ASSIGNED TASK:
Every entry is to be printed again precisely as given.

§

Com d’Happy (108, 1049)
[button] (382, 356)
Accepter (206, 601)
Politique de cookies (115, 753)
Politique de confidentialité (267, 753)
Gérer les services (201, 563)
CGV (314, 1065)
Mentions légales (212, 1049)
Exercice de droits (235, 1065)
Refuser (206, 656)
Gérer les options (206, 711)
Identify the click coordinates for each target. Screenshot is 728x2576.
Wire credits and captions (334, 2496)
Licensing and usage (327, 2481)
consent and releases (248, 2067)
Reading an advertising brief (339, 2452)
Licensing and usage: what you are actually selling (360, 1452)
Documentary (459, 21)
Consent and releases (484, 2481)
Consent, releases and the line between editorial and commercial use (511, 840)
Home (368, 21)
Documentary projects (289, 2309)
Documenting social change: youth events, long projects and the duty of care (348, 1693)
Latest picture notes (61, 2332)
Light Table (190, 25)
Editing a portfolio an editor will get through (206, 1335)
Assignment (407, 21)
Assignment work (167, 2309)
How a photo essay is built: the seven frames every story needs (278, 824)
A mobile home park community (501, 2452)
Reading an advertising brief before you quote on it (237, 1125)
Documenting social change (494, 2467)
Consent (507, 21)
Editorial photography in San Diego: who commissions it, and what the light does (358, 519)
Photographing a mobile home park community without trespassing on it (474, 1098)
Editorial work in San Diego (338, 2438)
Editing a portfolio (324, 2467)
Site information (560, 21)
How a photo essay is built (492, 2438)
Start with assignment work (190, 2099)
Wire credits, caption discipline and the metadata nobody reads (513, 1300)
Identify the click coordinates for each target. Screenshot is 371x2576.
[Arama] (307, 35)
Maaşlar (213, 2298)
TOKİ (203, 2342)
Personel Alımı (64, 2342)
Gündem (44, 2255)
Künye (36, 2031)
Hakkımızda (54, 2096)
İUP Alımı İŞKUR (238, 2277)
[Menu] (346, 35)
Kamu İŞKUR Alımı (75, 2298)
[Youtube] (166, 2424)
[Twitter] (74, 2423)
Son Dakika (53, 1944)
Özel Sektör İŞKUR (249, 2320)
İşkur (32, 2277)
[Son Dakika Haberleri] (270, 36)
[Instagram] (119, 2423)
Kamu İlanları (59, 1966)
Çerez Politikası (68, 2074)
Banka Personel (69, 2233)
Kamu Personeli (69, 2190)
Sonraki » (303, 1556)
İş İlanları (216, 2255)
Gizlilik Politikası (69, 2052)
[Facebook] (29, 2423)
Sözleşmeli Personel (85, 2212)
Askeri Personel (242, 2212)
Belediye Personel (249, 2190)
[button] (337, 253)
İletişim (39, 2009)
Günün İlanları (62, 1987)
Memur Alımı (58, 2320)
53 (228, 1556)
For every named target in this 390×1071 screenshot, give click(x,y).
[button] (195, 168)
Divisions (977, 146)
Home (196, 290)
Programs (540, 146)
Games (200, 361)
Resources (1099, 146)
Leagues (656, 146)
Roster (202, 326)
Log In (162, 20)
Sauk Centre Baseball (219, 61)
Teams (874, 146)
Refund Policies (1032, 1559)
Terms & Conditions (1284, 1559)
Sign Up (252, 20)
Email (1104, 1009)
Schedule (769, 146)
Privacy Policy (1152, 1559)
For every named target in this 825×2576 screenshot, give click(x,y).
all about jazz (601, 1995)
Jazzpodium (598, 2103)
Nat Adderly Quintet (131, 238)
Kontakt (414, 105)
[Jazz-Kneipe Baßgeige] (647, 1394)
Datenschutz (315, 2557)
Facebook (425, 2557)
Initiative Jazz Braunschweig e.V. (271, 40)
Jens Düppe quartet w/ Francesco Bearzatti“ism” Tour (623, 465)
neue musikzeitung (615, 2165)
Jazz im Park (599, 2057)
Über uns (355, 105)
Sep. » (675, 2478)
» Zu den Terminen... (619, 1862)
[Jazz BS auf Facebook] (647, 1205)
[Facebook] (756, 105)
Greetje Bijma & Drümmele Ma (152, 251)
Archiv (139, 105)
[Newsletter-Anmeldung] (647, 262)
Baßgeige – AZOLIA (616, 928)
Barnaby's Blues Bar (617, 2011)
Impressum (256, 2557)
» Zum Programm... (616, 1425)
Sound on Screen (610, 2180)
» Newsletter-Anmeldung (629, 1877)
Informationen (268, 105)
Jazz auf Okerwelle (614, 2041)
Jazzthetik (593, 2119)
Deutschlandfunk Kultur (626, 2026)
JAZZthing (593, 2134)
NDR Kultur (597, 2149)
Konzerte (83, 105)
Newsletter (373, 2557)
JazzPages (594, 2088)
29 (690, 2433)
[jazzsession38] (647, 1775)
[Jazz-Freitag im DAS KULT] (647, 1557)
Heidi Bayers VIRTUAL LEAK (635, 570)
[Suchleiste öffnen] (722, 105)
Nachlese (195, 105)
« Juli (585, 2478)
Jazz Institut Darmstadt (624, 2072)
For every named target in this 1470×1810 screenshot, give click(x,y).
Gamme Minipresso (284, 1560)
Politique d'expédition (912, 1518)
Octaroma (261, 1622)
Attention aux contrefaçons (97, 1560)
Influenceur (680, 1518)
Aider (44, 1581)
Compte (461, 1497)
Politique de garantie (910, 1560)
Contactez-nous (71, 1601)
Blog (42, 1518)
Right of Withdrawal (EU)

§

ANSWER BOX:
Com d’Happy (108, 1049)
[button] (382, 356)
Accepter (206, 601)
Politique de cookies (115, 753)
Politique de confidentialité (267, 753)
Gérer les services (201, 563)
CGV (314, 1065)
Mentions légales (212, 1049)
Exercice de droits (235, 1065)
Refuser (206, 656)
Gérer les options (206, 711)
Identify the click coordinates for each target. Screenshot is 728x2576.
Wire credits and captions (334, 2496)
Licensing and usage (327, 2481)
consent and releases (248, 2067)
Reading an advertising brief (339, 2452)
Licensing and usage: what you are actually selling (360, 1452)
Documentary (459, 21)
Consent and releases (484, 2481)
Consent, releases and the line between editorial and commercial use (511, 840)
Home (368, 21)
Documentary projects (289, 2309)
Documenting social change: youth events, long projects and the duty of care (348, 1693)
Latest picture notes (61, 2332)
Light Table (190, 25)
Editing a portfolio an editor will get through (206, 1335)
Assignment (407, 21)
Assignment work (167, 2309)
How a photo essay is built: the seven frames every story needs (278, 824)
A mobile home park community (501, 2452)
Reading an advertising brief before you quote on it (237, 1125)
Documenting social change (494, 2467)
Consent (507, 21)
Editorial photography in San Diego: who commissions it, and what the light does (358, 519)
Photographing a mobile home park community without trespassing on it (474, 1098)
Editorial work in San Diego (338, 2438)
Editing a portfolio (324, 2467)
Site information (560, 21)
How a photo essay is built (492, 2438)
Start with assignment work (190, 2099)
Wire credits, caption discipline and the metadata nobody reads (513, 1300)
Identify the click coordinates for each target. Screenshot is 371x2576.
[Arama] (307, 35)
Maaşlar (213, 2298)
TOKİ (203, 2342)
Personel Alımı (64, 2342)
Gündem (44, 2255)
Künye (36, 2031)
Hakkımızda (54, 2096)
İUP Alımı İŞKUR (238, 2277)
[Menu] (346, 35)
Kamu İŞKUR Alımı (75, 2298)
[Youtube] (166, 2424)
[Twitter] (74, 2423)
Son Dakika (53, 1944)
Özel Sektör İŞKUR (249, 2320)
İşkur (32, 2277)
[Son Dakika Haberleri] (270, 36)
[Instagram] (119, 2423)
Kamu İlanları (59, 1966)
Çerez Politikası (68, 2074)
Banka Personel (69, 2233)
Kamu Personeli (69, 2190)
Sonraki » (303, 1556)
İş İlanları (216, 2255)
Gizlilik Politikası (69, 2052)
[Facebook] (29, 2423)
Sözleşmeli Personel (85, 2212)
Askeri Personel (242, 2212)
Belediye Personel (249, 2190)
[button] (337, 253)
İletişim (39, 2009)
Günün İlanları (62, 1987)
Memur Alımı (58, 2320)
53 (228, 1556)
For every named target in this 390×1071 screenshot, give click(x,y).
[button] (195, 168)
Divisions (977, 146)
Home (196, 290)
Programs (540, 146)
Games (200, 361)
Resources (1099, 146)
Leagues (656, 146)
Roster (202, 326)
Log In (162, 20)
Sauk Centre Baseball (219, 61)
Teams (874, 146)
Refund Policies (1032, 1559)
Terms & Conditions (1284, 1559)
Sign Up (252, 20)
Email (1104, 1009)
Schedule (769, 146)
Privacy Policy (1152, 1559)
For every named target in this 825×2576 screenshot, give click(x,y).
all about jazz (601, 1995)
Jazzpodium (598, 2103)
Nat Adderly Quintet (131, 238)
Kontakt (414, 105)
[Jazz-Kneipe Baßgeige] (647, 1394)
Datenschutz (315, 2557)
Facebook (425, 2557)
Initiative Jazz Braunschweig e.V. (271, 40)
Jens Düppe quartet w/ Francesco Bearzatti“ism” Tour (623, 465)
neue musikzeitung (615, 2165)
Jazz im Park (599, 2057)
Über uns (355, 105)
Sep. » (675, 2478)
» Zu den Terminen... (619, 1862)
[Jazz BS auf Facebook] (647, 1205)
[Facebook] (756, 105)
Greetje Bijma & Drümmele Ma (152, 251)
Archiv (139, 105)
[Newsletter-Anmeldung] (647, 262)
Baßgeige – AZOLIA (616, 928)
Barnaby's Blues Bar (617, 2011)
Impressum (256, 2557)
» Zum Programm... (616, 1425)
Sound on Screen (610, 2180)
» Newsletter-Anmeldung (629, 1877)
Informationen (268, 105)
Jazz auf Okerwelle (614, 2041)
Jazzthetik (593, 2119)
Deutschlandfunk Kultur (626, 2026)
JAZZthing (593, 2134)
NDR Kultur (597, 2149)
Konzerte (83, 105)
Newsletter (373, 2557)
JazzPages (594, 2088)
29 (690, 2433)
[jazzsession38] (647, 1775)
[Jazz-Freitag im DAS KULT] (647, 1557)
Heidi Bayers VIRTUAL LEAK (635, 570)
[Suchleiste öffnen] (722, 105)
Nachlese (195, 105)
« Juli (585, 2478)
Jazz Institut Darmstadt (624, 2072)
For every named target in this 1470×1810 screenshot, give click(x,y).
Gamme Minipresso (284, 1560)
Politique d'expédition (912, 1518)
Octaroma (261, 1622)
Attention aux contrefaçons (97, 1560)
Influenceur (680, 1518)
Aider (44, 1581)
Compte (461, 1497)
Politique de garantie (910, 1560)
Contactez-nous (71, 1601)
Blog (42, 1518)
Right of Withdrawal (EU)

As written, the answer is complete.